I'm on a roll, PR after PR. Despite the risk of post hoc fallacy, I'm going to say it has something to do with my recent changes re: caffeine and veggies.
For caffeine, I simply decided that at most one cup after lunch and no more for the day. This has been easy to stick to and I now drink a "mere" 4 cups/day on average, all in the morning (I eat lunch very early).
For veggies, I decided to grow up and figure something out since I still don't eat them (much). The trick turned out to be dicing them up, and cooking in huge quantities that get thrown in the fridge so I never have an excuse. I know raw works too, but I tend to cook veggies out of habit.
Secondary effects have been uninterrupted sleep, a reduction in my ridiculous craving for sweets -- and a PR every session.

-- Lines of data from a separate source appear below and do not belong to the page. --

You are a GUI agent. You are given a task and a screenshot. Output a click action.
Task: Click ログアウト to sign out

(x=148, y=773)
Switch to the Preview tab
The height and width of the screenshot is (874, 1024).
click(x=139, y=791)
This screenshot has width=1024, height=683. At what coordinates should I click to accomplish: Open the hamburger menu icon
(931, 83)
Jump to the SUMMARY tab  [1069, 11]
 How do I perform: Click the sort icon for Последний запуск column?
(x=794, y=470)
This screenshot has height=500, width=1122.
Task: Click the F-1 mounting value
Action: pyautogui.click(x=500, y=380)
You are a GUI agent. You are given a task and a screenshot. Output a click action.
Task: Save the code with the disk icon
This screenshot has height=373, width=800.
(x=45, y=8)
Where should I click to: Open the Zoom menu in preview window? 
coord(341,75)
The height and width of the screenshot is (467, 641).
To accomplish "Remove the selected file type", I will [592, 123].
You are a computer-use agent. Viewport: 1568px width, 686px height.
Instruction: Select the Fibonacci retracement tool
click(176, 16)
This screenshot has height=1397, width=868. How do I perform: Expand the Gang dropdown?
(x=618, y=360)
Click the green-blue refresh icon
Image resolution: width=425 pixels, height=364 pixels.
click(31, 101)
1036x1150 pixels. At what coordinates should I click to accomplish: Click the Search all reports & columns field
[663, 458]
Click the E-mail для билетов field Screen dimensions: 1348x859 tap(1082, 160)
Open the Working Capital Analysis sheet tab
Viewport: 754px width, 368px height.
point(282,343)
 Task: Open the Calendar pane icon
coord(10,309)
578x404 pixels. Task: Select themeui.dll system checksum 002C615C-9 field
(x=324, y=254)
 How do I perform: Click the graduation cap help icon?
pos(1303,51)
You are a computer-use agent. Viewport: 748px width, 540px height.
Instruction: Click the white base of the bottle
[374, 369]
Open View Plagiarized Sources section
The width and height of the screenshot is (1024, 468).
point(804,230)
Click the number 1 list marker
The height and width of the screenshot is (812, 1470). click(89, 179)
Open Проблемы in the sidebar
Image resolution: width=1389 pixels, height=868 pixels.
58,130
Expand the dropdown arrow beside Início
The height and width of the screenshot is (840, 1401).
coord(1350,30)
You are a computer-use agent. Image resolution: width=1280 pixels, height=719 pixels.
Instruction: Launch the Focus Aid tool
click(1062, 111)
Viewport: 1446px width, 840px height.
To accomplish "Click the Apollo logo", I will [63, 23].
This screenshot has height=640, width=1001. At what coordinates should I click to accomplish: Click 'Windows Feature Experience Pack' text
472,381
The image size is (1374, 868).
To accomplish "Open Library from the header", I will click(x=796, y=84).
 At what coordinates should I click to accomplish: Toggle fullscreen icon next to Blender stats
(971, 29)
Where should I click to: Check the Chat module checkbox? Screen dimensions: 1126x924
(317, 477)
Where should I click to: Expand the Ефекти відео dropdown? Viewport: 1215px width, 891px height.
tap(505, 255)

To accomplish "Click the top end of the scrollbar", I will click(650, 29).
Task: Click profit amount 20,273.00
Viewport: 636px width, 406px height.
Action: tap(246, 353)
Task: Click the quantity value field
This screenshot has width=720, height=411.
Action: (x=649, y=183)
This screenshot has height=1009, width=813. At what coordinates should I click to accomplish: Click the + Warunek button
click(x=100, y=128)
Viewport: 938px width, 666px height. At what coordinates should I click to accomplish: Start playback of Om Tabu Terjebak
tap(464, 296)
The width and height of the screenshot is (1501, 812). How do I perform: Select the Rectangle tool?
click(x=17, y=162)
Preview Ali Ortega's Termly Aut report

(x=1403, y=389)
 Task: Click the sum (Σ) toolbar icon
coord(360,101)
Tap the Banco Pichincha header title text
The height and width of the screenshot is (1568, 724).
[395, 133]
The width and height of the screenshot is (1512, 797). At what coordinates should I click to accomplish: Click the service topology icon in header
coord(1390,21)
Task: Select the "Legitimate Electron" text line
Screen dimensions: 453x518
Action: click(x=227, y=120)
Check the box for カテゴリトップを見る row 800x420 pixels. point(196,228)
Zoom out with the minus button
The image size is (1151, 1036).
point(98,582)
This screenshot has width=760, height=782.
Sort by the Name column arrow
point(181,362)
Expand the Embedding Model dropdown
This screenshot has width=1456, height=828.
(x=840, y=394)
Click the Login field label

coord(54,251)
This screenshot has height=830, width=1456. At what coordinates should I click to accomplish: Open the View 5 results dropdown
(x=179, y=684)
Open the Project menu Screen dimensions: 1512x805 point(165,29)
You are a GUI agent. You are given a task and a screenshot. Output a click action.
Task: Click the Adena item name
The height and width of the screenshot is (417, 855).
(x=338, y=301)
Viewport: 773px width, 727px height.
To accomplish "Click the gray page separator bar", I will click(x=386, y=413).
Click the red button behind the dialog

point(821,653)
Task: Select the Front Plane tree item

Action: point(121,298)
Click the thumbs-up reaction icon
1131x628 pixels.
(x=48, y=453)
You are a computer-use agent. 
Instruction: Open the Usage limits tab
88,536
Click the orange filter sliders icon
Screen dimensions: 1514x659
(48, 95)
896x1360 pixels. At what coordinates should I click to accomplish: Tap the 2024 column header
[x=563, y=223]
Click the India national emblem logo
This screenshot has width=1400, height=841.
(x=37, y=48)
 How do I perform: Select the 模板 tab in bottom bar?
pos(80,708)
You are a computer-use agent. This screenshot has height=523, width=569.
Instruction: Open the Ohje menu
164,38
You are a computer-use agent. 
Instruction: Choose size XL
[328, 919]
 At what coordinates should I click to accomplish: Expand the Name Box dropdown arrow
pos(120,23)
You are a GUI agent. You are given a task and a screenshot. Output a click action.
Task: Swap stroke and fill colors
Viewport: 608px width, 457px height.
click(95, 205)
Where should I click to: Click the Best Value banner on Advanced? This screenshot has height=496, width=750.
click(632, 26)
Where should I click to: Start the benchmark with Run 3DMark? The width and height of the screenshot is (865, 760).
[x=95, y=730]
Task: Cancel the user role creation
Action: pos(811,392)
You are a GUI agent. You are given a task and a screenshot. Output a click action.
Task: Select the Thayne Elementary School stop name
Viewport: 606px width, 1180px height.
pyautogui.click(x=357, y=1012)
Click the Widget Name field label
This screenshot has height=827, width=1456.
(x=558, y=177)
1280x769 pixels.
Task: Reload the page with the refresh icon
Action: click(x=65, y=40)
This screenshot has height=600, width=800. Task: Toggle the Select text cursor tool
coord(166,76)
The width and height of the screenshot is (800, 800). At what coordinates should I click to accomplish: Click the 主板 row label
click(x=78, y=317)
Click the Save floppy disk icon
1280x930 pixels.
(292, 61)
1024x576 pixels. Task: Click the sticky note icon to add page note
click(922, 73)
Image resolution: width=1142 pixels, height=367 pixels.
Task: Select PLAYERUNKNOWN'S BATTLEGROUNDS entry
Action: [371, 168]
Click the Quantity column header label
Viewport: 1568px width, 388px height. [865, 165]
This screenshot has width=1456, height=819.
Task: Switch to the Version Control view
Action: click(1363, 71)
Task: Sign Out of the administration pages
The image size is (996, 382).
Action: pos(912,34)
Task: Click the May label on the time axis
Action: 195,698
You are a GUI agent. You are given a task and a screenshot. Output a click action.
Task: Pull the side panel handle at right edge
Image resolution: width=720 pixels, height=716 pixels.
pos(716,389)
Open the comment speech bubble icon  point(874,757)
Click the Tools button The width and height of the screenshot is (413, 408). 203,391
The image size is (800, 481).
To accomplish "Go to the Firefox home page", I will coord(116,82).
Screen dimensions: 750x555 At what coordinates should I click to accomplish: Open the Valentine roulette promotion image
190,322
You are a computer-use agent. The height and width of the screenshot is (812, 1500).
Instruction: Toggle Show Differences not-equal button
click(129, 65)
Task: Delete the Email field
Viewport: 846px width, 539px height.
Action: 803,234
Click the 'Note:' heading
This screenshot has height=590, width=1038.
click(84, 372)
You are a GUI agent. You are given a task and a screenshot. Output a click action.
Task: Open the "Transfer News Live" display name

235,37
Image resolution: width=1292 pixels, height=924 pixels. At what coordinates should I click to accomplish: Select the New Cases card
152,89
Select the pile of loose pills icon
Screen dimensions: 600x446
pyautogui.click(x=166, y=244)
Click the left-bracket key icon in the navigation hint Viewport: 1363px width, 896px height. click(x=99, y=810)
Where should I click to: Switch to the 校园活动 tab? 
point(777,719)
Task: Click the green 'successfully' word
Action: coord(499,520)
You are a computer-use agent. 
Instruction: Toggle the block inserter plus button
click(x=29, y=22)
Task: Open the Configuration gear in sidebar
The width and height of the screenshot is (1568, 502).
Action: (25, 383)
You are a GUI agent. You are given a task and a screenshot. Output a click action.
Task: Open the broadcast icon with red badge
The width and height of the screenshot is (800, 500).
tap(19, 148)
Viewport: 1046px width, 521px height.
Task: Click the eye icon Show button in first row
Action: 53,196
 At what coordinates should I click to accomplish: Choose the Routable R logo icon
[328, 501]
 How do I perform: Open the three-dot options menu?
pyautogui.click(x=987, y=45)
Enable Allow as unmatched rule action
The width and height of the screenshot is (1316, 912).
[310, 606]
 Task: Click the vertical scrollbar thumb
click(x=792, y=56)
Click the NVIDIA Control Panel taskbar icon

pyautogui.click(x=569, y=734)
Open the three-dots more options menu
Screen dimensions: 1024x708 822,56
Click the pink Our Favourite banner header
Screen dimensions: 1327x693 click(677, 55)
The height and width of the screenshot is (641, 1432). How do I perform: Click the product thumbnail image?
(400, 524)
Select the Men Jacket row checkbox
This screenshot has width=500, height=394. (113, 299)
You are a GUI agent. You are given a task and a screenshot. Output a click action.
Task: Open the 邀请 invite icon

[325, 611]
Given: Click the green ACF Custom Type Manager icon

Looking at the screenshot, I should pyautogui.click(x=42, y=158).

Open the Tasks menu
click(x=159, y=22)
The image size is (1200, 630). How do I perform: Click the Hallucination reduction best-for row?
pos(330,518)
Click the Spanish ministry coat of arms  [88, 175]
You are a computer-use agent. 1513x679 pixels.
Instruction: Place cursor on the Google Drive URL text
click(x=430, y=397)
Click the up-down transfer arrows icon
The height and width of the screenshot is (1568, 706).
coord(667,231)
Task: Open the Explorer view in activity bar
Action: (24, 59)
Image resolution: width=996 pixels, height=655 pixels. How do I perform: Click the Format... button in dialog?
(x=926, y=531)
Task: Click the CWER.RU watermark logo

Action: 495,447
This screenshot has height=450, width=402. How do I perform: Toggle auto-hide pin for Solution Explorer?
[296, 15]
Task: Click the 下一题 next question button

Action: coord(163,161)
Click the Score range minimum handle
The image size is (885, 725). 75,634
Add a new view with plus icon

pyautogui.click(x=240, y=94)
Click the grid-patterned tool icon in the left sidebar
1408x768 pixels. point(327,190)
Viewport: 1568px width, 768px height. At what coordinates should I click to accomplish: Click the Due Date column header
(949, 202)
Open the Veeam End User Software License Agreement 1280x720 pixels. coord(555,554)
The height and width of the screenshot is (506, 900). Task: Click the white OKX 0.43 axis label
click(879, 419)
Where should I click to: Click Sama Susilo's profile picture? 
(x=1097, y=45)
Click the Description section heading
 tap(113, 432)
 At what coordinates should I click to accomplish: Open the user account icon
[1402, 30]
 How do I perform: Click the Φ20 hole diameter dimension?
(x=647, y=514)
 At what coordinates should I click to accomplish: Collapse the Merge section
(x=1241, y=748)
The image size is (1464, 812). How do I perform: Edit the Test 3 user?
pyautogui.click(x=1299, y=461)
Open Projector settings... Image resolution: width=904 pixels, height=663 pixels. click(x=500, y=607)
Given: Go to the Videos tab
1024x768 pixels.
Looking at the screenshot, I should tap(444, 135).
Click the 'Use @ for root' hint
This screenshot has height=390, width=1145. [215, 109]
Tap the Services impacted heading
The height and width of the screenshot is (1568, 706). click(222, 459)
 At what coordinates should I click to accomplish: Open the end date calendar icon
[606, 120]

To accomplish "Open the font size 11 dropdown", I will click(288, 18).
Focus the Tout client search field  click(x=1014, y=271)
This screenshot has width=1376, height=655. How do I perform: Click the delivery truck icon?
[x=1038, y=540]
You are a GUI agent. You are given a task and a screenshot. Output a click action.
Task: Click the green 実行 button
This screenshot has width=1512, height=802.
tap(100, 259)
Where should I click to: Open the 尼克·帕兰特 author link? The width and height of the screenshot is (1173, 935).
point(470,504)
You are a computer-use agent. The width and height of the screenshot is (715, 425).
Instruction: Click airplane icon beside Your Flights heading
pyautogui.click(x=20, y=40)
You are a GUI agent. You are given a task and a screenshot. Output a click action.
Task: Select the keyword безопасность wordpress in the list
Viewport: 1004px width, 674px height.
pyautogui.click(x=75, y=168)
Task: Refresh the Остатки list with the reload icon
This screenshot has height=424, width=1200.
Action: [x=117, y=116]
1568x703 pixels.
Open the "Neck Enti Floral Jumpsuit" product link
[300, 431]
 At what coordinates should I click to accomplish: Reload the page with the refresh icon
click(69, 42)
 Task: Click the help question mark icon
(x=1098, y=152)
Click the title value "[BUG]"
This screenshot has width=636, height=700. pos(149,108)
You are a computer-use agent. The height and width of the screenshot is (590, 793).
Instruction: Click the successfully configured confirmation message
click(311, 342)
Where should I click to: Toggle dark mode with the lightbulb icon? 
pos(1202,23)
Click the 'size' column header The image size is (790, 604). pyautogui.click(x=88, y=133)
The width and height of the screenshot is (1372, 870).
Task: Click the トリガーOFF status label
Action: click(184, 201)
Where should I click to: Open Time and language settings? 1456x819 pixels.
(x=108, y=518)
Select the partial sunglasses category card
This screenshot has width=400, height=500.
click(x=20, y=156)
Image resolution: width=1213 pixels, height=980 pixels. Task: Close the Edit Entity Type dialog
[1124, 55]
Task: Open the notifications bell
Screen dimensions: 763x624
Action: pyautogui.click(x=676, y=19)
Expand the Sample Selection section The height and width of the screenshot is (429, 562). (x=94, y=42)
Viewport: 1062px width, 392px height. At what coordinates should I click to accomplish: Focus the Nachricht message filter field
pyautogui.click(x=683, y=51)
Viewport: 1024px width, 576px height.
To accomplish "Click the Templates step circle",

Another contributor is daily clam exercises, which had something to do with the squat.
Check this out:
Sat 3/30 Deadlift 445 "Gym PR" and best lift since November Comp
Sun 3/31 Press 147.5 Breaking a 15 month plateau I though was hopeless
Tue 4/ 2 Squat 300x2 finally making reps at 300 or better
Thu 4/ 4 Bench 210x3 finally making a triple at better than 205
215x2 a second rep PR in the same session
Sat 4/ 6 Deadlift 455 Just one week after a max effort comes another max effort,
matching the comp PR from 11/11/12 but smoother and cleaner
Sun 4/ 7 Press 150 Beating last week's, even after missing 146 twice during warmup
151.5 ...and the PR falls 7 minutes later to an even smoother rep
even then I only stopped because my son has a piano
master class and it was time to shower off.
If there is an explanation here I think that the caffeine was not just messing with my sleep, but with my appetite. Without the afternoon and evening caffeine I have a larger appetite for healthy foods.
An alternative explanation is that it's now a few months from the comp, all of the decompression is over with, my travelling and jet lag are over with, and I'm just having a good week. however, in the past the best week I ever had was nothing like this.
Third explanation is simple "strength is a skill", cumulative improvements to technique have hit critical mass.
Fourth explanation is a little controversial, but my trainer is not a big fan of programmed deloads, and he strongly believes in slowing down when the gains stop and going full throttle when the stars are aligned. Some weeks you go in and you just don't have it, so that's a deload, take it easy. Or you are travelling for a week and stuck with restaurant food, don't expect much in the gym or take the week off completely. Other weeks it seems you can't be stopped, so why limit yourself to what the program says? Go for it, ride the wave.